4. Nos contratos de terceirização, a Administração Pública deverá: (i) exigir da contratada a comprovação de capital social integralizado compatível com o número de empregados, na forma do art. 4º-B da Lei nº 6.019/1974; e (ii) adotar medidas para assegurar o cumprimento das obrigações trabalhistas pela contratada, na forma do art. 121, § 3º, da Lei nº 14.133/2021, tais como condicionar o pagamento à comprovação de quitação das obrigações trabalhistas do mês anterior.".
Dessa forma, a partir das balizas firmadas pela Suprema Corte, prevalece o entendimento de que é vedado ao órgão judicante atribuir a responsabilidade ao ente público, reconhecendo conduta culposa (comissiva ou omissiva), com base tão somente nas regras de julgamento decorrentes da distribuição do ônus da prova, sendo necessário, para o reconhecimento da culpa, que o julgador examine os elementos fáticos acerca da falta de fiscalização contratual a respaldar a condenação subsidiária dos Entes Públicos e suas entidades.
No caso em exame, o TRT concluiu pela ausência de responsabilidade subsidiária do Ente Público, ao entender que competia à reclamante o ônus de comprovar a fiscalização do contrato de prestação de serviços. Nesse contexto, verifica-se que a decisão regional está em harmonia com a tese vinculante estabelecida pelo STF no julgamento do RE 1.298.647 (Tema 1.118).
Diante do exposto, não conheço do recurso de revista interposto pela reclamante, mantendo-se o acórdão regional, que observou corretamente a distribuição do ônus da prova nos termos da tese vinculante proferida pelo STF no julgamento do RE 1.298.647 - Tema 1.118.

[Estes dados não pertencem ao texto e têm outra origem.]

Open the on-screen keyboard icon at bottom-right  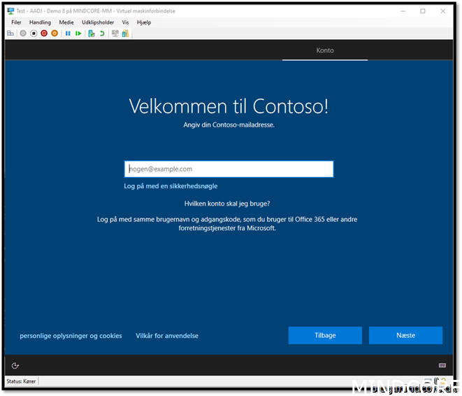click(x=442, y=365)
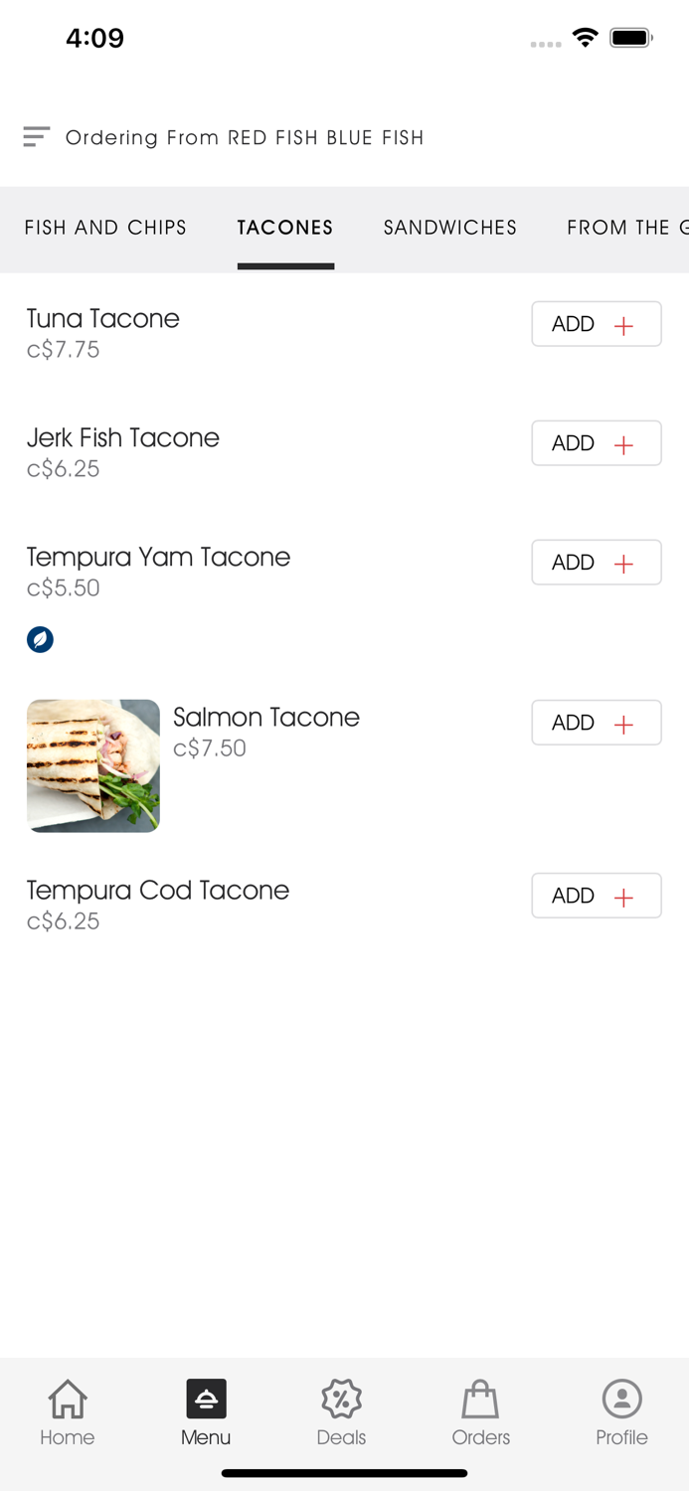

ISTO POSTO ACORDAM as Ministras da Segunda Turma do Tribunal Superior do Trabalho, por unanimidade: I - em juízo de retratação, nos termos do art. 1.030, II, do CPC, acolher os embargos de declaração e passar à análise do agravo; II - dar provimento ao agravo para determinar o exame do recurso de revista; III - não conhecer do recurso de revista interposto pela parte reclamante quanto ao tema "responsabilidade subsidiária. Ônus da prova", nos termos da tese vinculante proferida pelo STF no julgamento do RE 1.298.647 - Tema 1.118. Brasília, 2 de outubro de 2025.